When Abraham Lincoln spoke of a government “by the people” at Gettysburg, he probably didn’t imagine 150 years later his famous speech would be delivered in the same way.

But the Illinois Historic Preservation Agency has recorded hundreds of people reciting the Gettysburg Address. Children and retirees, veterans and immigrants, couples and families, disabled people and non-English speakers participated.

Video montages of the speakers are set up around the Abraham Lincoln Presidential Library and Museum leading up to Tuesday’s 150th anniversary of the event in Pennsylvania during the Civil War.

The Historic Preservation Agency and the library hope that more people will record their own versions.

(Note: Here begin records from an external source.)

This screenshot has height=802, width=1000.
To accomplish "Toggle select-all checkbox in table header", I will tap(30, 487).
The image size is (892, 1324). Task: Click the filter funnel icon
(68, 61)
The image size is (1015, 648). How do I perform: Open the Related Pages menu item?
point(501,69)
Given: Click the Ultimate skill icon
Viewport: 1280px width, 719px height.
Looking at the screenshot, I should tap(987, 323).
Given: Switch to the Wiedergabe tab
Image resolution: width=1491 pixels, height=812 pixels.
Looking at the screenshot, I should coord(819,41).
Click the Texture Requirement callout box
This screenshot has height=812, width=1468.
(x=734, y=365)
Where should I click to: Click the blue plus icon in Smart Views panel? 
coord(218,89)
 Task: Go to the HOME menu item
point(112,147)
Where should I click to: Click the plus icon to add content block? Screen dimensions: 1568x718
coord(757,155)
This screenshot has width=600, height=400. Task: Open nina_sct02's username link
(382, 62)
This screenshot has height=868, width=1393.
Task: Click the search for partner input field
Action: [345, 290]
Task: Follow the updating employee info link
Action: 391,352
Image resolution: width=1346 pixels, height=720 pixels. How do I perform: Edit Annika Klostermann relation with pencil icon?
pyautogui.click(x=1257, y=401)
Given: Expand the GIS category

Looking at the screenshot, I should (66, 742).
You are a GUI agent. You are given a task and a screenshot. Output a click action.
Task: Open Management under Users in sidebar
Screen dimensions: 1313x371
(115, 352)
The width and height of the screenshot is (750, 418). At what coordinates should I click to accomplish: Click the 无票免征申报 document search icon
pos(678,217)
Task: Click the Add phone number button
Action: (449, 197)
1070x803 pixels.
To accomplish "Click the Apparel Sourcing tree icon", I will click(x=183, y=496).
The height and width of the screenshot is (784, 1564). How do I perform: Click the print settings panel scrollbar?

Officials say they can post them on YouTube.

Two Bradley University professors are helping to commemorate the 150th anniversary of the Gettysburg Address with their views of the speech.

English Professor and Illinois Poet Laureate Kevin Stein and Sociology Department Chair Jacqueline Hogan have each written essays that reflect the importance of the famous address.

Their work is part of a historic project called “272 Words” where the Abraham Lincoln Presidential Library and Museum in Springfield is collecting essays written in the spirit of the 16th president.

The essay contest is one of a number of ways the state is commemorating the address and Lincoln, who hailed from Illinois.